With FreeWire’s solution, companies can forgo costly infrastructure upgrades and charging station installation. Instead, needy EV drivers request a charge by leaving their charge port open and the Mobi moves from car to car throughout the day. At the end of the day, the charging station takes itself to its own base station for an overnight fill up, at a fraction of the electricity rates charged during the day. When companies move offices, their charging infrastructure moves with them.

While Freewire envisions fully automated charging, its first generation system is not robotic. Instead, the first gen model employs an attendant to transport the charger from car to car. Sosinov says a conventional charge station usually averages about two cars per day, but this first FreeWire unit can charge an average of 8 cars per day, a 300 percent increase in utilization.

“Scalability of existing infrastructure is a huge challenge and it’s not about the charging hardware itself,” said FreeWire co-founder Sanat Kamal Bahl. “Instead, it’s the cost of laying down conduit, digging up the parking lot and costly electricity infrastructure upgrades. The expense increases exponentially as you move the chargers further into the parking lot.”

Tech firms in Silicon Valley, where EV adoption can range as high as 25% of the workforce, clearly see huge benefits in FreeWire’s solution. Not surprisingly, the startup’s recent announcement of a limited availability pilot program has stirred up strong demand among potential corporate customers.

Regardless of how EVs are charged at the workplace, the larger impediment to electric vehicle adoption experts saw was the significant lack of charging options for those living in multi-unit dwellings, another market where FreeWire might thrive. In California alone, 41 percent of residents live in apartments. To date, forward thinking companies have been footing the bill to provide apartment dwellers with workplace charging as an employee perk and recruitment tool.

However, from the landlord prospective it’s a chicken and egg problem. They don’t see the need to add infrastructure if people are not going to use it. However, EV dealers say, many people don’t purchase EVs if their apartments don’t offer charging beforehand. In fact, only 8 percent of all EV owners live in apartments (this writer being one of the few). With apartment vacancies at an all time low in the Bay Area, property owners feel little pressure add amenities that would eat into their profits.

That’s something Mario Landau-Holdsworth of the startup EverCharge says is going to quickly be changing. The company specifically targets multiunit dwellings, home owners associations and large corporations to maximize a property’s charging capacity, while spreading the installation costs across the membership of users.

EverCharge’s charging technology communicates wirelessly with its charge ports to share load capacity across the system, allowing power to be stepped down as more cars request charging. This adds capacity to the system, without overloading the electrical infrastructure.

“With traditional systems a vehicle is assumed to be using full power all the time. EverCharge monitors needs the individual vehicles to allocate the power according to their needs. The excess power can be allocated to other vehicles allowing up to ten times as many vehicles to charge using the existing capacity of a site,” remarked Landau-Holdsworth. “Complexes can get up to 10 times the capacity, without the costly upgrade to their infrastructure.”

Whether it’s smarter practices or more clever charging approaches, the infrastructure for EV charging is steadily growing.

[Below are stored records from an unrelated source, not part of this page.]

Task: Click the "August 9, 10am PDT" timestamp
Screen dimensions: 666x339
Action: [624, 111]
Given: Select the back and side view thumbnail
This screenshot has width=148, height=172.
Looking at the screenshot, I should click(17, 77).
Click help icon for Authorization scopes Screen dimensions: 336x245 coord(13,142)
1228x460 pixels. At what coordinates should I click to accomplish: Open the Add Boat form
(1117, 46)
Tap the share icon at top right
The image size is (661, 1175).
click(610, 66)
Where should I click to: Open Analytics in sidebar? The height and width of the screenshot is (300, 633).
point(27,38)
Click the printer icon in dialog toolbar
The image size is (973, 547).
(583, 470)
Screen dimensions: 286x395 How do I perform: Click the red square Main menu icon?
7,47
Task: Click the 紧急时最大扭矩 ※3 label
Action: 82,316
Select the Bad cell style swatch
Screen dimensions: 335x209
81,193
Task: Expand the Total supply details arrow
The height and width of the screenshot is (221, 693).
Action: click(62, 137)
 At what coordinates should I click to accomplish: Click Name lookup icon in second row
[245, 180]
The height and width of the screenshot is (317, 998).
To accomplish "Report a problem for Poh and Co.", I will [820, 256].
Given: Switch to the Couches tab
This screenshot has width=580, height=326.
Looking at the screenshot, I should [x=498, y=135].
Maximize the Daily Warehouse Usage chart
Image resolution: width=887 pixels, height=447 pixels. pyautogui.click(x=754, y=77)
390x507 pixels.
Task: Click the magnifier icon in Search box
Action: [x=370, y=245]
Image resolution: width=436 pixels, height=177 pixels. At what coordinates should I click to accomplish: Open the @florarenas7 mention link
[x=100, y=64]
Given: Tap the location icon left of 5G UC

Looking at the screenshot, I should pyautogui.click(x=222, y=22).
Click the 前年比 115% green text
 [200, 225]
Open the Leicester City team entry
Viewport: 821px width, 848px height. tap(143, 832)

Yet, the tipping point may depend more on the success of enrolling new infrastructure providers, and less on convincing consumers that electric vehicles are a better buy than their fossil fuel counterparts.

Lisa Ann Pinkerton is Founder and President of Technica Communications, as well as Founder of San Francisco’s Women In Cleantech & Sustainability. Lisa Ann is a former award-winning broadcast journalist who reported for National Public Radio, PBS Television, American Public Media, Free Speech TV and a variety local stations.